Original post by Nynyflower
I personally think kids are way more important than money, but there you go.


agreed, they are, but without money you end up with one hungry kid!
Original post by Erich Hartmann
Question : Which do you think is worse?

A : A Dad that is home in the evenings after school for 2 weeks a month but away for the rest of the month.

B : A Dad that is home from 4pm Friday till 6pm Sunday every week.

Helpful if could state why and the pros and cons.


Hello, I was checking this thread out of boredom and I happened to come across your question. I would say B is better, because you get to be there for the entire weekend, which is when most families get to do things together anyway. The kids have school etc during the week so you get to see them in their free time.

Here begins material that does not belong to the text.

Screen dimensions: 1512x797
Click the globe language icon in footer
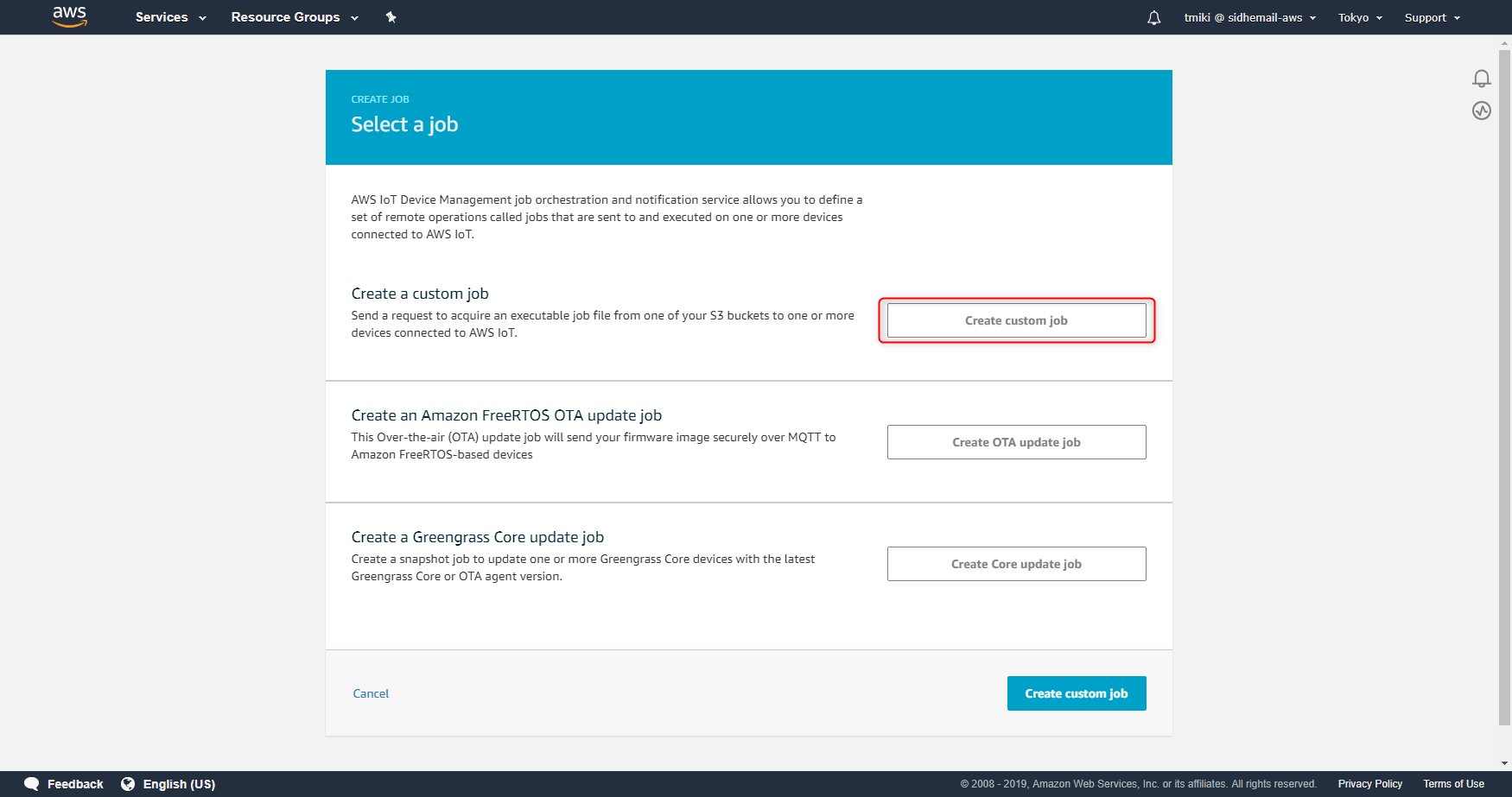click(x=128, y=784)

To everyone saying things like "kids need their fathers" etc, you have a very idealistic view about modern households and I hope that life won't prove to you that sometimes things are not perfect. Some of you have been quite judgemental but in my opinion a parent needs to provide for their children and that entails everything from a decent house, food, a good education to a vacation once in a while. Personally, if I reached the age of 18 and wasn't able to go to a good university because my parents had decided to work less, I would feel pretty bad about it. And opportunities like that can affect someone's life forever.

On the other hand, having a good relationship with your kids does not mean being there 24/7. It means actually communicating with them when you are there, and trying your best to be there as much as you can.

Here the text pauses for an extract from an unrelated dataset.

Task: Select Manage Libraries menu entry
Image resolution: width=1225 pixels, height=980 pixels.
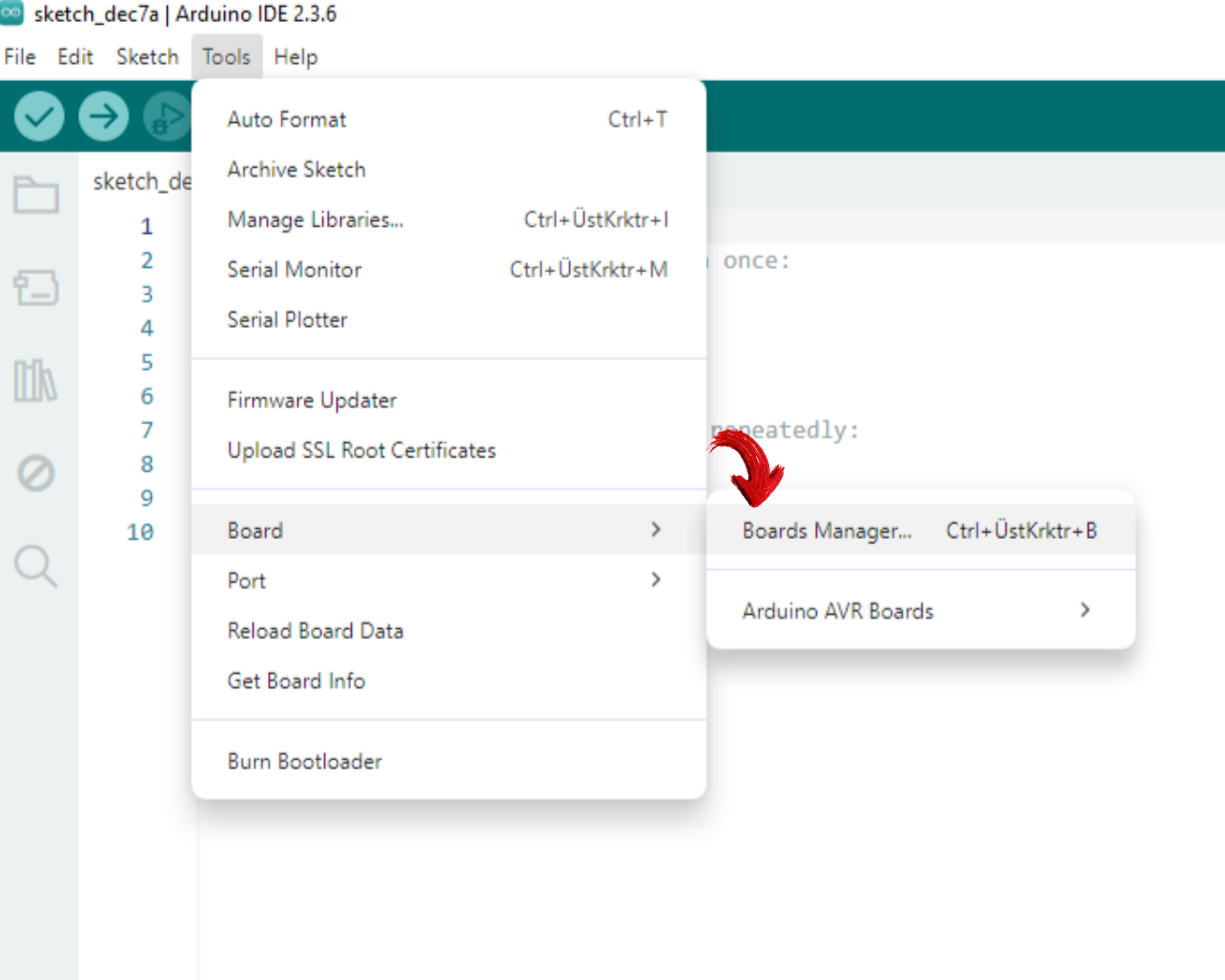Action: point(316,220)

I don't even want to imagine what some of you must think of divorced parents and of the relationship the parent living out can have with their children.
Reply 578
This is an interesting one, as i can see both sides to the discussion.

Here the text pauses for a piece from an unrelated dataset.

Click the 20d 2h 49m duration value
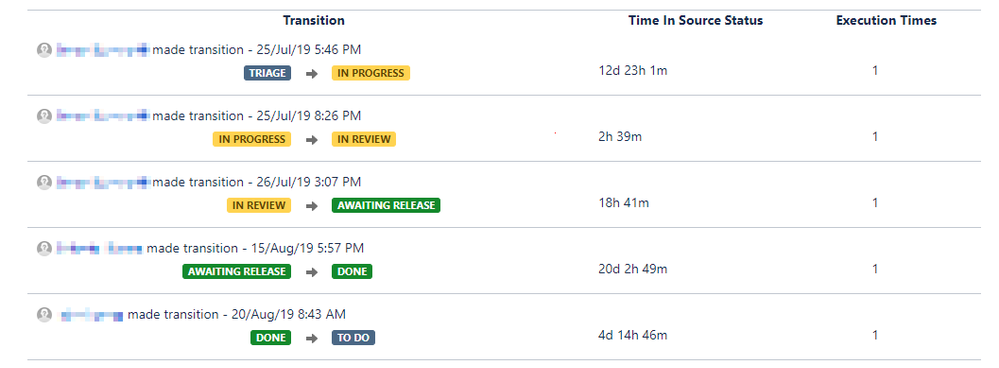The height and width of the screenshot is (368, 999). [x=633, y=269]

Obviously your children are more important to you than money, but as someone has said money is needed for you all to live. To be honest i feel if you have to be away, that is just the way it has to be. My dad was around every evening and weekends and didn't really bother with us too much, although now i am older he does a lot more. I believe if you came home at weekends and the weekends were just family time, so you were there and definitely not working that this could be a good comprimise. I would much rather had a Dad that comes home at weekends and makes lots of effort. Just make sure you engage with them lots when you are around, which i am sure you do. Maybe have some kinda routine with them when you are home so it doesn't feel like a flying visit each time, not really sure what i mean, i dunno like stories or special days out. I think your children would grow up to appreciate your work ethic but also still adore you. I believe there isn't a right or wrong way to parent, everyone just has to do what is right for them, every way has negative and postive consequences.
Sorry, I'd had a bit to drink last night before posting that. I was brought up on a low income with just my Dad working to start with and then my mum working as a school cook subsequently. We had 3 (sun newspaper and camping) holidays a year, and whilst we didn't have expensive clothes or anything, we ate well and having a lot of contact with my mum has meant I am very close to her now. My dad I am not so close to simply because when he wasn't at work he would be drunk, but that kind of moves away from my point. I don't think you can ever replace time spent with your children, even if this sacrifices having a high income job. I know I'm probably not qualified to comment as I'm not a parent but it's also not that long since I was a child. My parents are now divorced and I don't get to see my Dad as much as I'd like to, but we're all a bit older now.

I think you need to do what's best given your situation (speaking to Erich now), and since you will be working away, make sure you spend as much time with your children as is possible when you are home. Don't buy guilt presents, there was a girl in my year at school who was horrendous, she was spoilt as her dad worked away and bought her things rather than spending time with her.